ACTIVITY » Reproduce every line of the records below, from the line containing "You are a GUI" down through the line containing "The image size is (1190, 2576).", and nothing more.

GIVEN RECORDS »
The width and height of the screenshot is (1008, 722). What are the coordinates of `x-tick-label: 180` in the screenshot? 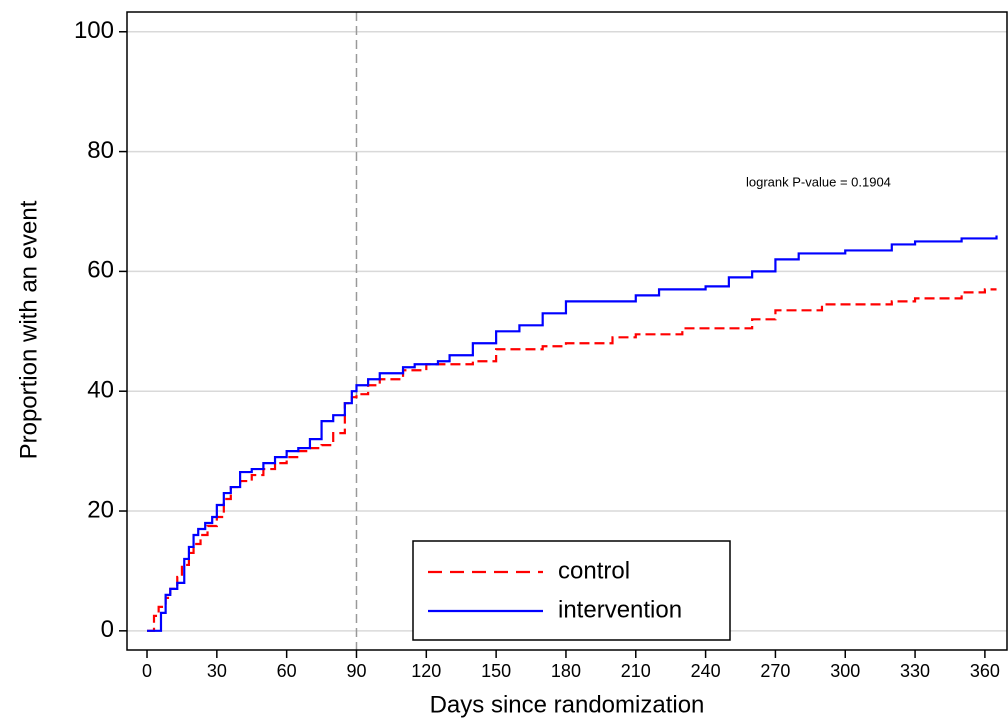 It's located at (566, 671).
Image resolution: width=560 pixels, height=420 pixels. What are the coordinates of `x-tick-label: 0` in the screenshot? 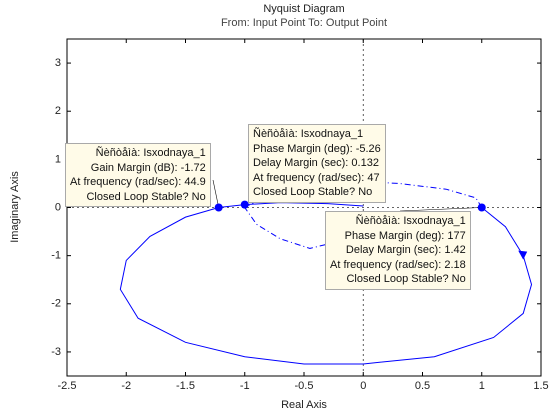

...

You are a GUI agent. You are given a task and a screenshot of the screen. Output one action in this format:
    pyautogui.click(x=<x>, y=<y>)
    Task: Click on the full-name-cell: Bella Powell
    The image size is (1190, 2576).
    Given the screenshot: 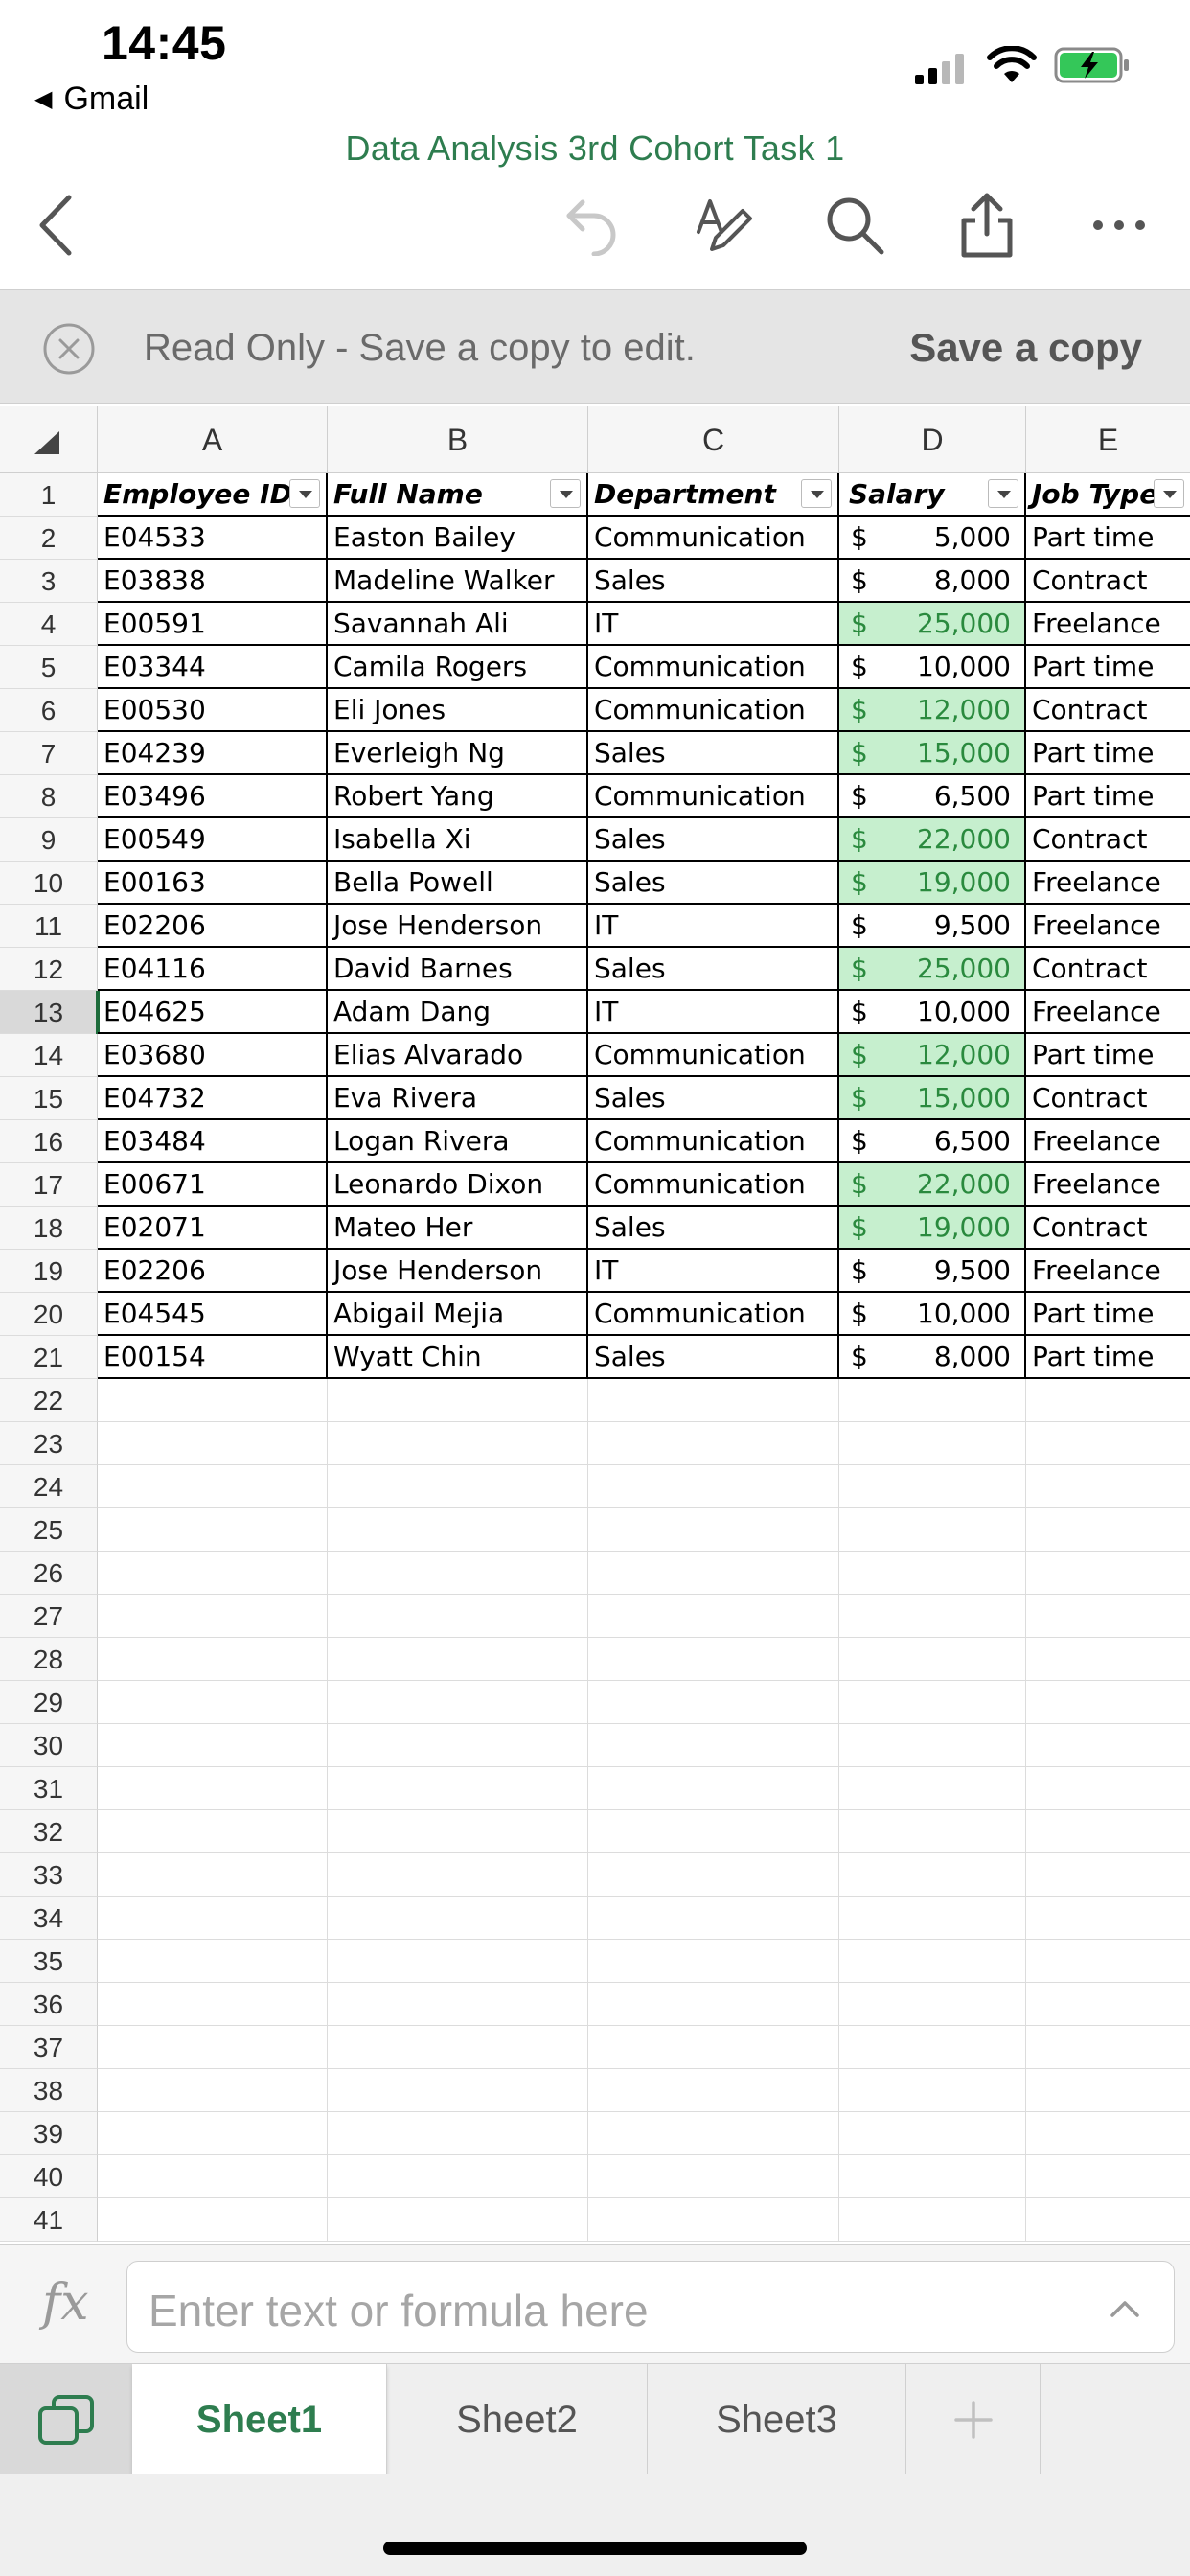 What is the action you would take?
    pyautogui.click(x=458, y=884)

SOLUTION TO THE EXERCISE »
You are a GUI agent. You are given a task and a screenshot of the screen. Output one action in this format:
    pyautogui.click(x=<x>, y=<y>)
    Task: Click on the full-name-cell: Bella Powell
    The image size is (1190, 2576).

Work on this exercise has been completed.